HIV Genotype and Phenotype—Arresting Resistance?

Author Affiliations

Author Affiliation: Divisions of Clinical Pharmacology and Infectious Diseases, Departments of Medicine and Pharmacology and Molecular Sciences, The Johns Hopkins University School of Medicine, Baltimore, Md.

JAMA. 2000;283(18):2442-2444. doi:10.1001/jama.283.18.2442

Fourteen antiretroviral drugs are now Food and Drug Administration (FDA)–approved for the treatment of human immunodeficiency virus (HIV) infection. Patients must take combination therapy perpetually because rapid virus turnover and high mutation rates promote drug resistance. The increasing prevalence of resistance has prompted development of drug resistance assays, and high-throughput techniques are now commercially available.

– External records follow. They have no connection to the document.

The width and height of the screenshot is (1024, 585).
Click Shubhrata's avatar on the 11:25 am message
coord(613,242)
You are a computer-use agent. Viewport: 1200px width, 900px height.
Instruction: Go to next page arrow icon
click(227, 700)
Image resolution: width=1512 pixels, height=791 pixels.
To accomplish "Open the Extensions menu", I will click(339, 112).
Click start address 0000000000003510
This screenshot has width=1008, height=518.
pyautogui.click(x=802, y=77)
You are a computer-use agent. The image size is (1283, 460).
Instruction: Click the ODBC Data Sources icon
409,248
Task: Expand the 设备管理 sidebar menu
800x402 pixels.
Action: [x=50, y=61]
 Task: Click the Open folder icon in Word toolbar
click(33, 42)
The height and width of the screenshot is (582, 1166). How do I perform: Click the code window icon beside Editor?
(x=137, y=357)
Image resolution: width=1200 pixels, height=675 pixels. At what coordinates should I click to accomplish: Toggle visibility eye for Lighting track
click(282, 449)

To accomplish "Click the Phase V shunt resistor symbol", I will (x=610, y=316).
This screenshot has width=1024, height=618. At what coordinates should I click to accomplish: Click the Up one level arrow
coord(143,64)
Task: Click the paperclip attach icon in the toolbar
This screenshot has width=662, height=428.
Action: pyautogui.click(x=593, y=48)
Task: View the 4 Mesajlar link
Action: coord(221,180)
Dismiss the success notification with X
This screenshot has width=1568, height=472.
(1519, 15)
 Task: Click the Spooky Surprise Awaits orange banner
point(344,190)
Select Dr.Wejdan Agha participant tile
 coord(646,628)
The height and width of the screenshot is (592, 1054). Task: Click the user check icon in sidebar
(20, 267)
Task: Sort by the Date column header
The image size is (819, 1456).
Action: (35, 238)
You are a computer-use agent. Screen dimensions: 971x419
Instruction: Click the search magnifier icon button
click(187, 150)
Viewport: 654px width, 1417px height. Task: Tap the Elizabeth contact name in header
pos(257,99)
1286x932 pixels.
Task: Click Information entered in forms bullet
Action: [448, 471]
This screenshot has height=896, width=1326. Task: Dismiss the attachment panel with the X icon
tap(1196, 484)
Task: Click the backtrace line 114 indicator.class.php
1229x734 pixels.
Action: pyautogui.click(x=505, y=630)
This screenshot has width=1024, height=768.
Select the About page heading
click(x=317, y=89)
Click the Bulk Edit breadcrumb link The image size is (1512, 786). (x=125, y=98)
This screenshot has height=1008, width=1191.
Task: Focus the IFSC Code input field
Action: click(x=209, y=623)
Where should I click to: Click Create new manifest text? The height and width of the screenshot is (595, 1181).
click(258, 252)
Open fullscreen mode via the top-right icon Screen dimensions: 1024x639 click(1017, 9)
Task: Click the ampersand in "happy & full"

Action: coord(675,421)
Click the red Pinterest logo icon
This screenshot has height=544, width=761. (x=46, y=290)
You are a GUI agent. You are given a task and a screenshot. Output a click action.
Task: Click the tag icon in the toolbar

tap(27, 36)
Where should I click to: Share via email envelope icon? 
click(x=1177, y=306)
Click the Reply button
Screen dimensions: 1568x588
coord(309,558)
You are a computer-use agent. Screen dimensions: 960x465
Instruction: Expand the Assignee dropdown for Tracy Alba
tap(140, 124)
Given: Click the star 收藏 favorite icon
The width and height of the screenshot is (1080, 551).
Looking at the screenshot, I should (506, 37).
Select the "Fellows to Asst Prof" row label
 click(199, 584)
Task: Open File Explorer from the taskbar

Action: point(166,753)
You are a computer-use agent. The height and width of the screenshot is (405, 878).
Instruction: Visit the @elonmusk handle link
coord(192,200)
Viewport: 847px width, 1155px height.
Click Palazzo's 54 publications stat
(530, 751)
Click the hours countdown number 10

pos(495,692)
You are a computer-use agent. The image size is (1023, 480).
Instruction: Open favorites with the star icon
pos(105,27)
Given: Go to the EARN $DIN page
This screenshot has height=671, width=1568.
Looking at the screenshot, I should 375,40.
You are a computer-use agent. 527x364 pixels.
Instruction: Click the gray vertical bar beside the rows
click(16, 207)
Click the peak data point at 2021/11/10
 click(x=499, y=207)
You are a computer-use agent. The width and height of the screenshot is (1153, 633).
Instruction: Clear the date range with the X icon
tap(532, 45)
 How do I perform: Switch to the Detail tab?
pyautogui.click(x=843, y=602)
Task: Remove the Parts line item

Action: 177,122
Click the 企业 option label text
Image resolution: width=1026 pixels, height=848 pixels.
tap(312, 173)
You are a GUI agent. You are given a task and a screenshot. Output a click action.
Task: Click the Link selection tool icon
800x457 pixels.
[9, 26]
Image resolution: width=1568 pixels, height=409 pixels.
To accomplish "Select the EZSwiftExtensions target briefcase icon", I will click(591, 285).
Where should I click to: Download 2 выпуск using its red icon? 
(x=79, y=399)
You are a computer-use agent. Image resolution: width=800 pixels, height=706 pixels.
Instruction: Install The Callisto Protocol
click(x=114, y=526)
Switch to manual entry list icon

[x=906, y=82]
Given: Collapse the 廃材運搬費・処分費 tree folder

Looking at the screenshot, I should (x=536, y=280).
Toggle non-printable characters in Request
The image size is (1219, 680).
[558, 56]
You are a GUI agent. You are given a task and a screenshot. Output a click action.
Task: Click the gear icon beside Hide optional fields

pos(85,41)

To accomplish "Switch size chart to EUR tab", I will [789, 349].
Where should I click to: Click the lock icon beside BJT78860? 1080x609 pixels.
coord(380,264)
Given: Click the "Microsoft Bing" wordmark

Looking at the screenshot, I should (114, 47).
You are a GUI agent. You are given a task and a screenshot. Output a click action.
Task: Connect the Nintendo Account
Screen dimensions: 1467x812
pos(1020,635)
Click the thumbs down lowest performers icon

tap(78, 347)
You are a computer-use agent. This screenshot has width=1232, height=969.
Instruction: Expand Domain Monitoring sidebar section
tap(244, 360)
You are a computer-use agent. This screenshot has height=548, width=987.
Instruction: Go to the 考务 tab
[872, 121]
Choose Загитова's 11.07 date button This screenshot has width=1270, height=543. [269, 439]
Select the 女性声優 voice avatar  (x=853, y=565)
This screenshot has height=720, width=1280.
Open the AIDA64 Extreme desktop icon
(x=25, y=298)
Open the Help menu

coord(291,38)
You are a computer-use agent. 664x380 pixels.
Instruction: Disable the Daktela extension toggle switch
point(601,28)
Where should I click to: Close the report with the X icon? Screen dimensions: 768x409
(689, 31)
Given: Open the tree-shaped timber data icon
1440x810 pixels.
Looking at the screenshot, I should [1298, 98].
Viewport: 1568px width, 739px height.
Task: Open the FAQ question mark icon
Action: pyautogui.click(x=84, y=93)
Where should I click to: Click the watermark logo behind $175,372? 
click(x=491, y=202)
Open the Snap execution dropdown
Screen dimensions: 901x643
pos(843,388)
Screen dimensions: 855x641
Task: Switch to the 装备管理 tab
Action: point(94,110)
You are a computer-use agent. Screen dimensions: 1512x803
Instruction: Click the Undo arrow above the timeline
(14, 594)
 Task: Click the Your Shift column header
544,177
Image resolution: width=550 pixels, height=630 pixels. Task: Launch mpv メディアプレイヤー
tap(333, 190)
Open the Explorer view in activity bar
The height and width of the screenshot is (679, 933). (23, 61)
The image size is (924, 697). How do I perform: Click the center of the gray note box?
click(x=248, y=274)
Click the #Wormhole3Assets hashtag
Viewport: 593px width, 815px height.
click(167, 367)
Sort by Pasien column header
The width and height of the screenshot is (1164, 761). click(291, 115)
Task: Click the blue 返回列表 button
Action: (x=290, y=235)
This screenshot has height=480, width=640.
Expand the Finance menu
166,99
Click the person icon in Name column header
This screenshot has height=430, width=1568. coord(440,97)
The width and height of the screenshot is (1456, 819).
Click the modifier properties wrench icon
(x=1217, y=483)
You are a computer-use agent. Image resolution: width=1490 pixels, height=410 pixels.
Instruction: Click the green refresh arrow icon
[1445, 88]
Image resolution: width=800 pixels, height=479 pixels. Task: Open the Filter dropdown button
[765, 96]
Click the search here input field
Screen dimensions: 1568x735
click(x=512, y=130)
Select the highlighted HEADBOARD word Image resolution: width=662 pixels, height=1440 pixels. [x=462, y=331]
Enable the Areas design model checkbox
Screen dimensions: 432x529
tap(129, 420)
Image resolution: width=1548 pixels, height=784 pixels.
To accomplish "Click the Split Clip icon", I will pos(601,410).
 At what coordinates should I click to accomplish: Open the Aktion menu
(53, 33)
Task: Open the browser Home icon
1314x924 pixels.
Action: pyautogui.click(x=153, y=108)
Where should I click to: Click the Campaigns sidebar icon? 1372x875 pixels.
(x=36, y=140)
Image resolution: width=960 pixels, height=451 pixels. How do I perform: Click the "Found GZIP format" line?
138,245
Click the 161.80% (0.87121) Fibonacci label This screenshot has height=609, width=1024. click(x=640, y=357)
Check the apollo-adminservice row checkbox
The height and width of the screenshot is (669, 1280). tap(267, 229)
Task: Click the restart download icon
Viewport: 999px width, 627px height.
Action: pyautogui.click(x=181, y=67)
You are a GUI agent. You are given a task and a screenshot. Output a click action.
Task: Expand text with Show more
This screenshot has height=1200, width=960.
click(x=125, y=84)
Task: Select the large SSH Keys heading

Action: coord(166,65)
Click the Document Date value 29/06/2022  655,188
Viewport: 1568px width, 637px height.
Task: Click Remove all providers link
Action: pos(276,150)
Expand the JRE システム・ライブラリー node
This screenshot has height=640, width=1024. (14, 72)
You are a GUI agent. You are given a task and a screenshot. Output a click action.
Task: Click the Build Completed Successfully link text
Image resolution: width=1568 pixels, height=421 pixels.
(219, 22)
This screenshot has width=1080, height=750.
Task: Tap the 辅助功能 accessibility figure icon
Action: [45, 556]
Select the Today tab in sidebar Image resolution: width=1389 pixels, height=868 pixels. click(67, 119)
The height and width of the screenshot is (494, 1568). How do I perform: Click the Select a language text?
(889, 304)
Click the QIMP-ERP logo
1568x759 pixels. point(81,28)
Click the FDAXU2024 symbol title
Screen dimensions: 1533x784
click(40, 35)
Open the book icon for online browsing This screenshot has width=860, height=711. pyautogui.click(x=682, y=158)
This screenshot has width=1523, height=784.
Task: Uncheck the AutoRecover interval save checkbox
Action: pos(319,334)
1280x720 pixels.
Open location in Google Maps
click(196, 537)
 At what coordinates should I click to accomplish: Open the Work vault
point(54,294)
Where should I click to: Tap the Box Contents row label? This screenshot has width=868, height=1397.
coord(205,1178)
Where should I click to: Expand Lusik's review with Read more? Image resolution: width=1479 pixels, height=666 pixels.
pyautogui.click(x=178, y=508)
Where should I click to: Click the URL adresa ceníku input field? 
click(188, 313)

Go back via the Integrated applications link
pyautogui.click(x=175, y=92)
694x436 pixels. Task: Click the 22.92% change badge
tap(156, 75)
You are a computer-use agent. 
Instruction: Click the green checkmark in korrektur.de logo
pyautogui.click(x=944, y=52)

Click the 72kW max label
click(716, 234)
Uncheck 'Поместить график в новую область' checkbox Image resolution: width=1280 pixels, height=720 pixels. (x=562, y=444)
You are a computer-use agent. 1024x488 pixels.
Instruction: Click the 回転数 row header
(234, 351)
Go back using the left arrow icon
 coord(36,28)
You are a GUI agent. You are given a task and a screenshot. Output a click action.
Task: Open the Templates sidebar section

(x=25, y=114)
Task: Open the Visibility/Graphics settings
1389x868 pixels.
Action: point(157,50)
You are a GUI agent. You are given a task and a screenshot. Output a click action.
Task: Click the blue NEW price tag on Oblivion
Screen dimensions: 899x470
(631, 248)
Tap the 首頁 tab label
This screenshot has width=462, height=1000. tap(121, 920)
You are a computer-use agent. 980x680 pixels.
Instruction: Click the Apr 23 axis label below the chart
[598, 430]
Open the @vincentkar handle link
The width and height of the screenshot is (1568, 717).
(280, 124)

This issue of THE JOURNAL contains recommendations, developed by an international panel of experts, for the use and interpretation of anti-HIV drug resistance assays.1 Two major analytic approaches are discussed: genotypic assays that identify particular mutations, usually point mutations, associated with resistance; and phenotypic assays that measure the ability of the patient's virus to grow in the presence of known concentrations of anti-HIV drugs. Although these techniques are scientifically sophisticated and exciting, they present dilemmas for the clinician and patient.